Why is this a real thing that happened in the real world what’s the meaning of this

I’m just gonna copy paste the story here from discord because honestly the whole story is worth hearing

so lady comes through drive thru. “Hi what can I get for you?” “A sesame bagel with extra cream cheese.” “A sesame bagel with extra cream cheese, sure no problem, can I get you anything else today?” “No” “Alright, you can pull up” and I just hear this quiet disgrunted “ ‘Please’ ?” I’m like uhhhhh, was that even directed at me, I don’t know, I don’t know how to respond to that so I just ignore it like I didn’t hear it. I go up to the window and see this woman, which she honestly looked like a tomato with messy gray hair. Before I have the window halfway open I see her roll her eyes at me so I’m like oh boy here we go, time to put on the stupid sweet customer voice “Hi how are you today?” She hands me the money for her bagel and goes “Just a tip. It’s ‘Please pull up to the window.’ not ‘pull up.’ I found that incredibly rude.” I go “I’m sorry about that, I didn’t intend for that to be rude, I just meant that it was okay to pull up to the window now.” “I know what you meant. But it was rude.” “Well, I apologize. Here’s your bagel, have a great day.” She goes “I’m a MYSTERY SHOPPER.” (If you don’t have Mystery shoppers where you are, it’s kind of like undercover boss where the store owner hires someone through the Mystery shopper program and they place a regular order just to make sure people are following policy) I’m like “… ok” So I’m about to tell my boss and coworker what just happened when she comes in. And I jump to the front counter because no way I’m letting her talk to my boss before I do. “Hi, can I help you?” “Yes. This bagel was supposed to be NOT toasted. You toasted it.” “Ohh, I’m so sorry about that! I didn’t hear that. I’ll make you a new one right now.” Coworker beats me to the bagel and I say “A little extra cream cheese on that.” She looks at my boss “She just said a LITTLE cream cheese. I wanted EXTRA cream cheese.” Boss goes “Oh, she said a little extra cream cheese.” “Oh” Boss goes into kiss ass mode as well and says, “I’m sorry about the mistake, would you like a donut?” Lady goes “I’ve never. Eaten a donut. In my ENTIRE LIFE. and I’m NOT. About to start NOW.” Boss is like “… ok” and we’re all internally going sdhakgsdgkja?

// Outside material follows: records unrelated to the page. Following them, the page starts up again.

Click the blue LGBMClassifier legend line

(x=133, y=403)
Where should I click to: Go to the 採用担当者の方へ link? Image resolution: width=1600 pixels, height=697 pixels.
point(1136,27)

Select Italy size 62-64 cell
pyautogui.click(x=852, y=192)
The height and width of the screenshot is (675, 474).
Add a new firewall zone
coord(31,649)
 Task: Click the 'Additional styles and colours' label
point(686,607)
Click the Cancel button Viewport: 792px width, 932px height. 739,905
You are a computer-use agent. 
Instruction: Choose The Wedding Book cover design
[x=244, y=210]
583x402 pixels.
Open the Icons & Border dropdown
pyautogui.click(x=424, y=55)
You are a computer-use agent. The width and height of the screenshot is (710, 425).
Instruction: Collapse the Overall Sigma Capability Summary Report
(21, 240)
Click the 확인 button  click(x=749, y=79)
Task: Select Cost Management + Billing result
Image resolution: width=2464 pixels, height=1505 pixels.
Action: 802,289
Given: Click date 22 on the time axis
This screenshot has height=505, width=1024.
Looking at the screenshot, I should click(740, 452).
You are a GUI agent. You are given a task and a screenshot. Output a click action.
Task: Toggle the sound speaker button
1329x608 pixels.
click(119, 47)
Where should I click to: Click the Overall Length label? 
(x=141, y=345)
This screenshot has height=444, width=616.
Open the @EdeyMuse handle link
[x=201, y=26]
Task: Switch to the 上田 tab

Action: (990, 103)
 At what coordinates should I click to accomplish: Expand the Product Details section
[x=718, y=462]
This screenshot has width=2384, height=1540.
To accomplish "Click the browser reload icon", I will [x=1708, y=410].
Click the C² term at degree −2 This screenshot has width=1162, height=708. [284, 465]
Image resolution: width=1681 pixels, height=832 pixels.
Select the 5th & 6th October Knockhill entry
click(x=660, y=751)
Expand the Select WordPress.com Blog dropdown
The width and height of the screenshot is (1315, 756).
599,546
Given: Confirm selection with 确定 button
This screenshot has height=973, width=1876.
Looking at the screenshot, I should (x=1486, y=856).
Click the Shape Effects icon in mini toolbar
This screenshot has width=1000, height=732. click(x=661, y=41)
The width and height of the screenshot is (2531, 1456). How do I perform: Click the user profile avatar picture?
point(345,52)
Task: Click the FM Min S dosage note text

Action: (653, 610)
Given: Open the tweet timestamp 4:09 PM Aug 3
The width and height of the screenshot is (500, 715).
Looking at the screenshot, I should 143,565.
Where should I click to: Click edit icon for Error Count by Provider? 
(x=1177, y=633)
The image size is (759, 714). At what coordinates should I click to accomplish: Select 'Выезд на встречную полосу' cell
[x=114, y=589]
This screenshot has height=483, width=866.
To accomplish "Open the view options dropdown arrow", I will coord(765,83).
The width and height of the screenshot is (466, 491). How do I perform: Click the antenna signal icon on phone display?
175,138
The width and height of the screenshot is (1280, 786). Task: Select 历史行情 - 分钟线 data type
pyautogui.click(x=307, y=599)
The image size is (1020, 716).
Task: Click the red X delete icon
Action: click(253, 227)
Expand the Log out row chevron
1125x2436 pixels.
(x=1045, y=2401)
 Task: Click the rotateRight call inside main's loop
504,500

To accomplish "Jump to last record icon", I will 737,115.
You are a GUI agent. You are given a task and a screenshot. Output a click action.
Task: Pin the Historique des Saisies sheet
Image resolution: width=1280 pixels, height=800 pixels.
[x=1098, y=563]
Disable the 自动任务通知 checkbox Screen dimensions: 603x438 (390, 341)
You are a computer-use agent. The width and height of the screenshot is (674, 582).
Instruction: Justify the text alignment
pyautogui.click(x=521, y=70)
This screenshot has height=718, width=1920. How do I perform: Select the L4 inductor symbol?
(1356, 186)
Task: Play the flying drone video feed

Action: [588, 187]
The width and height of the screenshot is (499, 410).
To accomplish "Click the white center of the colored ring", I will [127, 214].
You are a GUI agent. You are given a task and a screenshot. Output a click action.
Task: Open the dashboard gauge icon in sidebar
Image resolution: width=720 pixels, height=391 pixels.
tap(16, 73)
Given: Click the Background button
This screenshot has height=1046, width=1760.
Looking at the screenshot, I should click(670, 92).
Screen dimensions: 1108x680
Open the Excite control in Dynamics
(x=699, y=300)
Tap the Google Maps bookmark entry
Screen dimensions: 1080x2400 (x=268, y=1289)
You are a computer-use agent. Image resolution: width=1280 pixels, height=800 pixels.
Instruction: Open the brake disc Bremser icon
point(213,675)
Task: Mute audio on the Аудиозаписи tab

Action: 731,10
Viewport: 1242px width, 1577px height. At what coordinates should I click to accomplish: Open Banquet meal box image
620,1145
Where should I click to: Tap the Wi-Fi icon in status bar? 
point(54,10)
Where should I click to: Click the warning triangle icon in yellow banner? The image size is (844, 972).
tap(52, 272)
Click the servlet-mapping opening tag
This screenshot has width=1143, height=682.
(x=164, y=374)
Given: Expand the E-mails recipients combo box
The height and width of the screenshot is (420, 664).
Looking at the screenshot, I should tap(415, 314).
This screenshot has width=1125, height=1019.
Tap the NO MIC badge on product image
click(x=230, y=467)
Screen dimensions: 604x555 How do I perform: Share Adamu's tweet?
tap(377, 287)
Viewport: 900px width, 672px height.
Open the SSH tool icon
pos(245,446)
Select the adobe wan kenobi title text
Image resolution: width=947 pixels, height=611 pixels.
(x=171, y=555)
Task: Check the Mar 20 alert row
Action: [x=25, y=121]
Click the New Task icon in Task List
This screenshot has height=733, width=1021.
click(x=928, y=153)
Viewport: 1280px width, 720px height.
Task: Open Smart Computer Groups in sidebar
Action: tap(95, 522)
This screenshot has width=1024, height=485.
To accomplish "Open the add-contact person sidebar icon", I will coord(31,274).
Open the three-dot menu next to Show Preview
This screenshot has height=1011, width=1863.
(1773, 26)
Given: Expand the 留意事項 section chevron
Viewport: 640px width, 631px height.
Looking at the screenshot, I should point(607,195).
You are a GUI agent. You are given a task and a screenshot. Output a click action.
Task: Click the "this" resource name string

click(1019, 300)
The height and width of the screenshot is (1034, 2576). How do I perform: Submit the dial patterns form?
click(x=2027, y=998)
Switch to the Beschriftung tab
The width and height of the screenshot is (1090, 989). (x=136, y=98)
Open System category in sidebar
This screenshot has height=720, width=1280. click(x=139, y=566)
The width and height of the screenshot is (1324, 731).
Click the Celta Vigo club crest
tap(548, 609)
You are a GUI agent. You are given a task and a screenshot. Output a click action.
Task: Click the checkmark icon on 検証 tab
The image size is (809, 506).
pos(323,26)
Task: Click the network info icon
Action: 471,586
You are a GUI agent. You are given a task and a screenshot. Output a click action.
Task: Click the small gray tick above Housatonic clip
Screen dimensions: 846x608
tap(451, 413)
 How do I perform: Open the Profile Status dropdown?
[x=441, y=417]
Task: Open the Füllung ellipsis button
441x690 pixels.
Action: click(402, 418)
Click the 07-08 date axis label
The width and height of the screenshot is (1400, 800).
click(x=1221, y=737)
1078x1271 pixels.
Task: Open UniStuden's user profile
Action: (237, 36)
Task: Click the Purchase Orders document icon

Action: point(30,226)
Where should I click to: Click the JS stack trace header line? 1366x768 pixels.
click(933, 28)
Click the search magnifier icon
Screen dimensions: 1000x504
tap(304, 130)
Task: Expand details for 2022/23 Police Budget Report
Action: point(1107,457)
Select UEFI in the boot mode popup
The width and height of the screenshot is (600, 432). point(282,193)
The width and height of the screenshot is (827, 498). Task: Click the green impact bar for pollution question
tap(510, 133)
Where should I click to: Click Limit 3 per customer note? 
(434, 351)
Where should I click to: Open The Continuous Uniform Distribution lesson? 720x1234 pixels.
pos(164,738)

So we get the bagel out and she says to my boss “And I have one more thing to say.” She leans in with a sneer. “Mystery shopper.” boss goes “We don’t do that here.” “yea you do.” “No we don’t.” “yea you do.” “Have a good day.”

Basically we’re pretty sure the lady was crazy and she was absolutely lying because Mystery shoppers are not allowed to tell you that they’re mystery shoppers, and they aren’t allowed to coach you. And even if she was, “please” is not one of the things they look for. They look for a Greeting, whether or not you repeated the order and the price back, and whether or not you upsold. We haven’t participated in the program in over 7 years.

I work in a bakery and a customer came in and asked for a sausage roll, which is a sausage, rolled in flaky pastry, and they are normally 49p each.

I told him he could get four for £1 because we had a deal on and he looked me dead in the eye and said “what the fuck kind of person do you think I am…” then turned around and walked back out the shop.

@thehighladyelf maybe he thought you were implying he was a glutton?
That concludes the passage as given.